Exercise ▸ In the records below, find the line holding "Task: Click the Install toolbar button" and the line holding "Viewport: 799px width, 354px height.". Set down both, with every line between them, exactly.

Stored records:
Start of Block

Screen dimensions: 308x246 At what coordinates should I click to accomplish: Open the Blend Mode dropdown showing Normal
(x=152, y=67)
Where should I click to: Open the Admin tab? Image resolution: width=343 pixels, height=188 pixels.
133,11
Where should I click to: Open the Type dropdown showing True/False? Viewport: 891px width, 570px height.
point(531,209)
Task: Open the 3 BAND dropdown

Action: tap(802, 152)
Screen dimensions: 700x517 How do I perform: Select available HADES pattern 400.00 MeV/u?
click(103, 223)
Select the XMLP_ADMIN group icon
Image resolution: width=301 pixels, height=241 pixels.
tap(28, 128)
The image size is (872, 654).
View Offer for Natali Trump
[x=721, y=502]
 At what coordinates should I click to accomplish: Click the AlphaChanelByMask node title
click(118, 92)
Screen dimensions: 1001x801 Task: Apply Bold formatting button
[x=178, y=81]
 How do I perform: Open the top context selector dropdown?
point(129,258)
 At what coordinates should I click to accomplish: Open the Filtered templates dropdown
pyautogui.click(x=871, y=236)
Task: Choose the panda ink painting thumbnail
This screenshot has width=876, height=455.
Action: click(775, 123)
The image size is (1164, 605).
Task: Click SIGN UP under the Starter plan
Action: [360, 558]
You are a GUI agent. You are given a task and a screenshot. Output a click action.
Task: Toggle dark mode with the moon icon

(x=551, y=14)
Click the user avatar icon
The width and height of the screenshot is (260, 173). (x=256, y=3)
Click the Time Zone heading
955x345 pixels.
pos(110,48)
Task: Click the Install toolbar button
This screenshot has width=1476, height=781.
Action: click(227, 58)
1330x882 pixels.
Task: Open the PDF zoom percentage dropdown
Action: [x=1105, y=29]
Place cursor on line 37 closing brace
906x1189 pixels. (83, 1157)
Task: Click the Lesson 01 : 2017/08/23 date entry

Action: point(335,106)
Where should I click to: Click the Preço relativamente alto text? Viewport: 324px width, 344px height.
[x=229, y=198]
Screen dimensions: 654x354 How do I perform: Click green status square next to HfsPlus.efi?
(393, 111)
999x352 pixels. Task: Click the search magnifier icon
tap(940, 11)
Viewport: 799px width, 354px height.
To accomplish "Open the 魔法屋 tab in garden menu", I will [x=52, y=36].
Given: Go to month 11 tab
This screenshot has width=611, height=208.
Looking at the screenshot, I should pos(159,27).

End of Block

Exercise answer ▸
Task: Click the Install toolbar button
This screenshot has width=1476, height=781.
Action: click(227, 58)
1330x882 pixels.
Task: Open the PDF zoom percentage dropdown
Action: [x=1105, y=29]
Place cursor on line 37 closing brace
906x1189 pixels. (83, 1157)
Task: Click the Lesson 01 : 2017/08/23 date entry

Action: point(335,106)
Where should I click to: Click the Preço relativamente alto text? Viewport: 324px width, 344px height.
[x=229, y=198]
Screen dimensions: 654x354 How do I perform: Click green status square next to HfsPlus.efi?
(393, 111)
999x352 pixels. Task: Click the search magnifier icon
tap(940, 11)
Viewport: 799px width, 354px height.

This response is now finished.